A third of mobile data traffic isn’t really mobile. It’s offloaded onto WiFi networks and femtocells, most commonly when consumers use their mobile devices at home.
That’s just one of many fascinating findings in Cisco’s latest report on global mobile data traffic. No surprise: it’s growing at a rapid rate, increasing 70% worldwide in 2012. If it weren’t for offloading onto fixed networks, last year’s increase would have been 96%, assuming mobile carriers could have handled the load. Cisco is predicting that offloaded mobile traffic will grow from 33% to 46% of the total by 2017.
The total is expected to be thirteen times higher by then, the result of a forecasted 66% annual growth rate over the next five years.
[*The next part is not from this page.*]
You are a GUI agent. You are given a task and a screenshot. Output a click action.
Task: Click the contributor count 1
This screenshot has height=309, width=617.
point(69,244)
Average global connection speeds are climbing. Last year’s average of 526 Kbps was more than double the 248 Kbps rate in 2011. And it’s expected to increase by a factor of seven, hitting the 1 Mbps mark by 2014 and climbing to 3.9 Mbps in 2017. Tablets have the fastest connection speeds, averaging 3.7 Mbps last year, with the expectation of growing to 11.7 Mbps over the same period.
Mobile traffic in 2012 (885 petabytes) was twelve times the total amount of data shipped on the entire Internet in 2000, wired and unwired (75 petabytes). More than half of last year’s mobile traffic – 51% – was video, a share Cisco expects to grow to 67% by 2017.
4G networks are having a huge impact. Although fewer than 1% of mobile data connections were via 4G networks last year, those accounted for 14% of total traffic. It’s predicted to grow to 45% in five years.